Bad writing didn’t appear because of Amazon. But the scale of it, the sheer searchable volume, was new. What used to die quietly in a desk drawer now had an ISBN and a cover and a price tag. The slush pile went public, and suddenly we could see exactly how much of it there was, how much there had always been, lurking in potential.
The tools reduced production friction. They didn’t create judgment, taste, or structure. Those had to come from somewhere else, and often didn’t. A word processor couldn’t tell you your protagonist was flat or your pacing was broken. It just made it easier to finish the broken thing.
Now we stand at the next collapse, and the panic sounds like an echo of an echo.
AI doesn’t write books. It transcribes and structures ideas at a speed and scale that used to require either exceptional skill or exceptional privilege. It removes transcription as a bottleneck the same way word processors removed paper as a bottleneck. The comparison is nearly exact.

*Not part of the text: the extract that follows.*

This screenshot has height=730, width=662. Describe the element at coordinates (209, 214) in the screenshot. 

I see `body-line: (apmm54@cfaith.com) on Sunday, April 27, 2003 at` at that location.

People worry about quality, and I understand why. We’re about to see an explosion of completed work that previously would have died at the thinking stage, killed by the friction of getting ideas into durable form. But I also remember the mountains of human-authored, Word-enabled manuscripts that already saturated Amazon before large language models existed. Much of it was worse—structurally, grammatically, conceptually—than anything an algorithm has produced. The variable that determines quality has never been the tool. It’s always been standards, editing, and judgment.
AI didn’t introduce noise. It exposed how little filtering remained after we removed all the economic barriers.
I think about the people who were excluded from writing not because they lacked ideas, but because their hands couldn’t type for long periods. Because their eyes couldn’t track lines of text without losing their place. Because dyslexia turned transcription into an hourly struggle that drained the day’s energy before a single good sentence appeared. Because their thoughts moved faster than any transcription method could follow, and the gap between conception and execution was too wide to bridge.
The cost of paper and the cost of error enforced a gate most people didn’t see. It looked like craft. It looked like discipline. It looked like the natural selection of talent. But it was capability gating, pure and simple. If you couldn’t endure the manufacturing process, if you couldn’t afford the paper or the time or the physical stamina, your ideas stayed silent. We mistook economic exclusion for quality control.
Every time the cost of expression drops, voices multiply. Authority weakens. Gatekeeping rebrands itself as standards. Paper once enforced silence. Then typewriters. Then the physical stamina to type for hours. Then editors and agents and publishing houses. Then formatting and cover design and distribution networks.
AI removes the last mechanical excuse.
A book was never paper. Paper was the price of admission in a pre-digital economy, the toll you paid to make thought durable. Once that price collapses, the definition of a book has to survive without it, or we have to admit it was never about ideas at all. It was about who could afford to have ideas that mattered, who could pay the manufacturing cost of making them permanent.
A book is sustained meaning made durable. The substrate has changed before—papyrus to vellum to paper to pixels. It survived every transition. This one will be no different.